When the American Society of News Editors set out to conduct its employment survey this year, it queried 1,700 newsrooms on the gender and diversity of their staff.

Only 293 newsrooms responded.

That's a dismal rate and a black eye for an industry that demands transparency from the rest of the world. So poor were the responses, it led the ASNE to express frustration from its peers in the industry. It also tried to glean some encouragement from what little it managed to scrape together from the results.

“While we are discouraged by this year's low participation rate, the demographic data from participating organizations, particularly online-only organizations, is encouraging,” said Meredith Clark, a lead researcher and assistant professor at the University of Virginia.

“In these newsrooms, journalists from underrepresented groups are closing the gap, and women of all racial and ethnic backgrounds make up a big part of those gains.”
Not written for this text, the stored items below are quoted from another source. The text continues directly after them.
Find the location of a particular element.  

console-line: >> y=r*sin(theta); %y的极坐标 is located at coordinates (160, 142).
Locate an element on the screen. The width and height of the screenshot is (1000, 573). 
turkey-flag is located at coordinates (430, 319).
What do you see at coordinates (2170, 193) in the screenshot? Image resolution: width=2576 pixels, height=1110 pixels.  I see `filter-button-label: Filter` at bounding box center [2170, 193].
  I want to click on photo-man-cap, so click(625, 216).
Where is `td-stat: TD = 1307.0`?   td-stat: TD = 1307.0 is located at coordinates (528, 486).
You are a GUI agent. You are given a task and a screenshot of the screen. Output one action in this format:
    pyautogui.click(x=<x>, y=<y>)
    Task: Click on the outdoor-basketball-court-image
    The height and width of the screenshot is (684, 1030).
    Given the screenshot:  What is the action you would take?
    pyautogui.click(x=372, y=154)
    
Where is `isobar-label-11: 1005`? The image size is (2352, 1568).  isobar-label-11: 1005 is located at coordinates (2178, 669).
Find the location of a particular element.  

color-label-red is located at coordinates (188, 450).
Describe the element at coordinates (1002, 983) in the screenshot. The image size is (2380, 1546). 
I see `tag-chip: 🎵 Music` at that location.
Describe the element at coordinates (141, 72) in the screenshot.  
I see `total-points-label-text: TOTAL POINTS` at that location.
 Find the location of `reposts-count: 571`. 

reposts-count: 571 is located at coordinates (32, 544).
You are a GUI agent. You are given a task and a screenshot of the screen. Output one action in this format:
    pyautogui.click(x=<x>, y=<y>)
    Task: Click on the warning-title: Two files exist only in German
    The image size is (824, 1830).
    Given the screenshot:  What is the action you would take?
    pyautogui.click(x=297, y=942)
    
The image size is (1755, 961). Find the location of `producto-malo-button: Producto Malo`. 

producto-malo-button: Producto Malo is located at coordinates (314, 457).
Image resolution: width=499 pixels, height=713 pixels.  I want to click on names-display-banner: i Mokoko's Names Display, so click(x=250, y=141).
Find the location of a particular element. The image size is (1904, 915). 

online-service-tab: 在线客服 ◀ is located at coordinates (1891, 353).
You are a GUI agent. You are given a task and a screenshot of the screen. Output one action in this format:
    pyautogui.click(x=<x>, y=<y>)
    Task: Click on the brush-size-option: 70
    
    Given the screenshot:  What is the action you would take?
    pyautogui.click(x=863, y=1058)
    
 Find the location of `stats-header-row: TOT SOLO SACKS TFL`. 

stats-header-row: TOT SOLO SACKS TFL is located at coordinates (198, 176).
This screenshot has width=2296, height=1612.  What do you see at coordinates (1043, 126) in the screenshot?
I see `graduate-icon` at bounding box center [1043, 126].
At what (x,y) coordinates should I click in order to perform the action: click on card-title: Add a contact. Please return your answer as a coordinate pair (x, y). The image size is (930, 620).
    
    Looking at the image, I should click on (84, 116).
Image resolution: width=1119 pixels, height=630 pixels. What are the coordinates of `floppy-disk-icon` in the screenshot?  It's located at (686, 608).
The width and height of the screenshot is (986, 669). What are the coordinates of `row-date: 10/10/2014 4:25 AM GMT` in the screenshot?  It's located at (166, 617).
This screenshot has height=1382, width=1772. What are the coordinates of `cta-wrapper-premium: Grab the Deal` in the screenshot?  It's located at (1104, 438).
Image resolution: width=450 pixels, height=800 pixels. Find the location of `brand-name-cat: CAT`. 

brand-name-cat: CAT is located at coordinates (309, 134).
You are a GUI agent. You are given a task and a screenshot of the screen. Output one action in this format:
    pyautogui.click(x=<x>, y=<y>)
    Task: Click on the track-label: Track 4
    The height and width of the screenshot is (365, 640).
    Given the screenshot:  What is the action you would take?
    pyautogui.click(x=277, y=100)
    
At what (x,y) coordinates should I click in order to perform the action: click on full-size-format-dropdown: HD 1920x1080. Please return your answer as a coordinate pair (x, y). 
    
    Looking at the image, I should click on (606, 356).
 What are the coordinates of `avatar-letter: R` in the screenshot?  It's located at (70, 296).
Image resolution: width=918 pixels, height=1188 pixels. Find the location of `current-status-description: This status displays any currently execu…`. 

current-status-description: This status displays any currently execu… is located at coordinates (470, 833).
A few months ago, an online commenter suggested that our staff at the Missoula Current was comprised entirely of men. Like a growing number of comments cast on social media, this particular individual had no idea what she was talking about, and she didn't bother checking before she spouted off in an anonymous online forum.

As of today, our growing staff at the Missoula Current includes four reporters, and three of them are women. We employ five people overall if you count our director of development. Add it up and 80 percent our team members are women.

In an industry that demands transparency from public figures and those it covers, the media rarely returns the favor by disclosing its own shortcomings. Sure, it likes to boast about its illustrious awards for this and that, but when it comes to the industry's flaws, the light is out.

That was captured in part in this year's ASNE survey, leading the Washington Examiner to write, “The group was so upset with the lack of newsroom candor about diversity, that it issued a scolding to the wide majority of media operations that refused to answer its survey.”

Why a newsroom would refuse to answer basic questions on diversity is difficult to say. The Poynter Institute put it this way, saying “... many editors seem not to have the time to provide results or don't care.”

According to the survey, women make up more than a third of newsroom employees overall at nearly 42 percent. In newspapers, they represent 41 percent of the staff. At online-only organizations, they represent 48 percent.

When it comes to racial diversity, we at the Missoula Current don't score as well as we do when it comes to gender, and it's something we'd like to address moving forward. As it stands, our team is entirely Caucasian, meaning our next employee should be from another race, so long as we're aiming to reflect the state's racial composition.

According to the survey, people of color represent 22.6 percent of the newsrooms that responded to the query. But those who conducted the survey question that figure.

“While encouraging, this figure cannot be generalized to interpret the landscape of the U.S. journalism industry as a whole because the responses are not drawn from a random sample,” the ASNE wrote.

Issues of media transparency, and gender and racial diversity, will likely be waged by the industry's big players. As the ASNE suggested, responding to a simple survey may be a good place to start.

The organization asked all newsrooms in the nation to be transparent, “like The New York Times, ProPublica and the Rochester Democrat and Chronicle, in releasing their diversity numbers this year and demonstrate their commitment to equality and representation in journalism.”

The Missoula Current won't move the dial on such large industry questions. We're too small to carry that kind of clout. But as we stare down our third anniversary, we maintain our commitment to be transparent, just as we ask those we cover to do the same.